• TEXTE À LIRE
● ● ● ● ●

Lorsqu’en 1940, Hitler, prend le pouvoir à Paris, nomme le maréchal Pétain, ce dernier impose le code de l’indigénat en Afrique francophone et principalement en Côte d’Ivoire. Houphouët Boigny qui était alors « lettré » et qui bénéficiait des mêmes droits qu’un européen, tombe sur les coups de ce code au même titre que les noirs africains.
Les « lettrés » donc qui constituaient la force d’appoint du colonialisme se sont mis aux côtés du peuple et ont crée le 10 juillet 1944, le syndicat agricole africain. C’est ce syndicat qui se mettra en guerre contre le syndicat agricole européen dirigé par le colon Jean Rose. Ce dernier voyant que Félix Houphouët Boigny était devenu très vindicatif, fera appel à l’administration coloniale. C’est ce système, qui depuis Paris a décidé par le biais de François Mitterrand, alors ministre des colonies, d’envoyer sur le terrain le gouverneur Péchoux.

● ● ● ● ●

• OBJECTIF DE L'EXERCICE
Quelles sont toutes les personnes nommées dans le texte sur le syndicat agricole africain ? Les items qui suivent n'ont aucun lien avec le texte sur le syndicat agricole africain.

• DOCUMENTS FOURNIS

● ● ● ● ●

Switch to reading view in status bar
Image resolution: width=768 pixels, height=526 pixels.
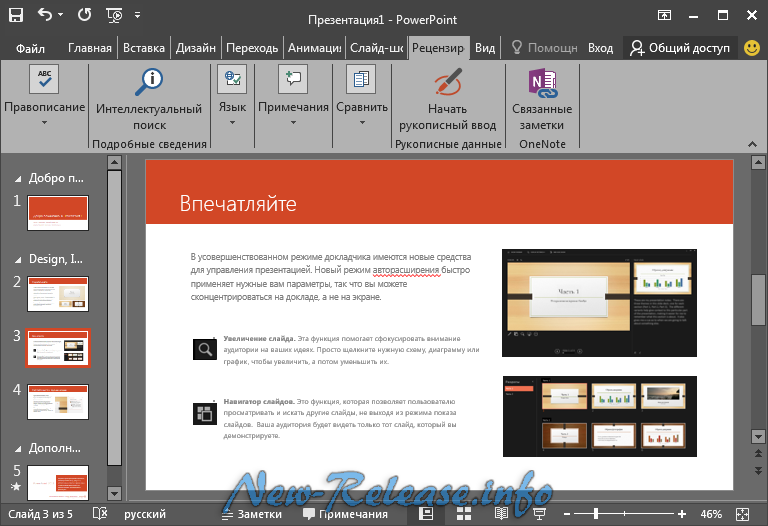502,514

● ● ● ● ●

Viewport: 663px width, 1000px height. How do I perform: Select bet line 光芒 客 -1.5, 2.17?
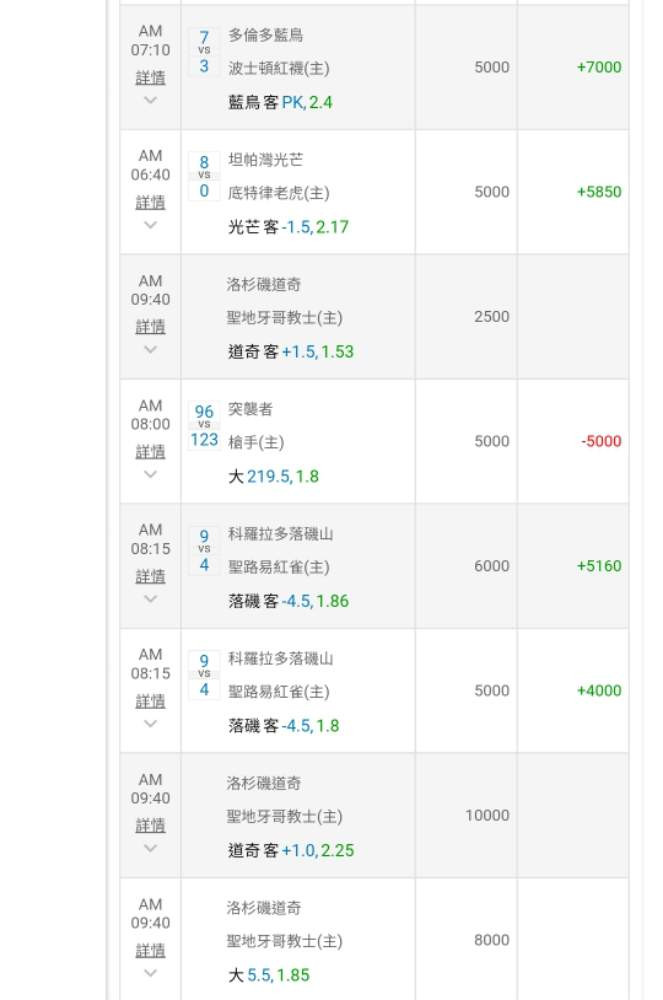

● ● ● ● ●

• RÉPONSE COMPLÈTE
Hitler, le maréchal Pétain, Félix Houphouët Boigny, Jean Rose, François Mitterrand et le gouverneur Péchoux.